Hacker News new | ask | show | jobs
by auslegung 1920 days ago
I’ll assume you still want to do web development. JavaScript, HTML, and CSS are still the most valuable things to learn, but my goodness they’ve changed in the past 15 years. There are a number of free learning options, https://teamtreehouse.com/, https://theodinproject.com/, https://www.codecademy.com/ just to name a few. If I were you I’d learn those three languages and spend some time learning one of the popular frameworks, such as react or angular, just to familiarize myself with the tools most companies use. That will be more than enough to become employable again.

You’re going to do great, lots of developers these days don’t have a CS degree, and there’s even a sizable percentage who have no degree at all, so you’re already ahead of the game. Don’t listen to imposter syndrome.

One more bit of advice, start networking either online or in person. Join discord servers, meetup.com groups, whatever so you can start interacting in the community again.
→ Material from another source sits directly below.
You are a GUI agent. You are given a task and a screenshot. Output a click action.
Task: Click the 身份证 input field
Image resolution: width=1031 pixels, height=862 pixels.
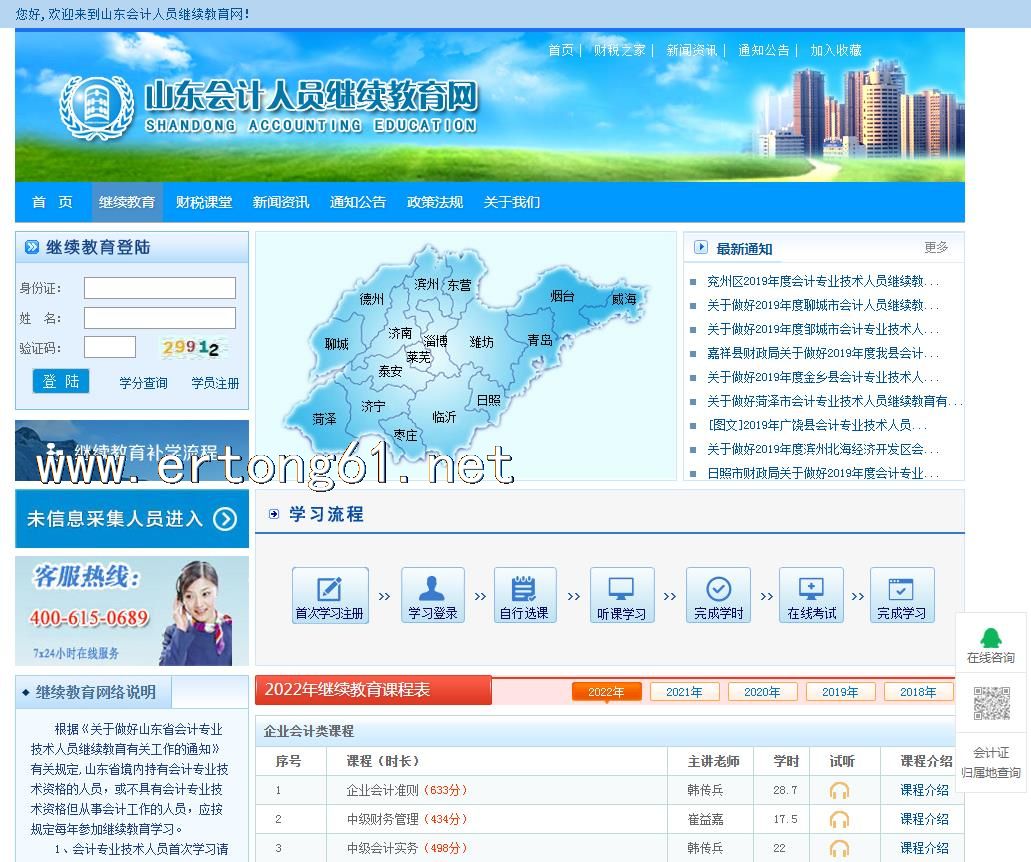point(160,288)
You’ll learn about jobs faster that way, the community will help you along the way, and you’ll end up helping them too.

2 comments

It has changed a lot, but server-side rendering seem to be making a comeback [0].

We might be able to blow the old dust of the old Java Struts. Or is it Spring, or Liftweb, or some other new shiny? Scratch that - things have still changed a lot in 15 years :-)

0. https://twitter.com/sonniesedge/status/1369682513401176072

Thanks for your answer and the links.

It doesn't necessarily have to be web development. During my apprenticeship I worked on technical apps (for example, one Delphi app I wrote calculated and printed some common sheet metal unwindings for the internal locksmith shop), and that was also interesting.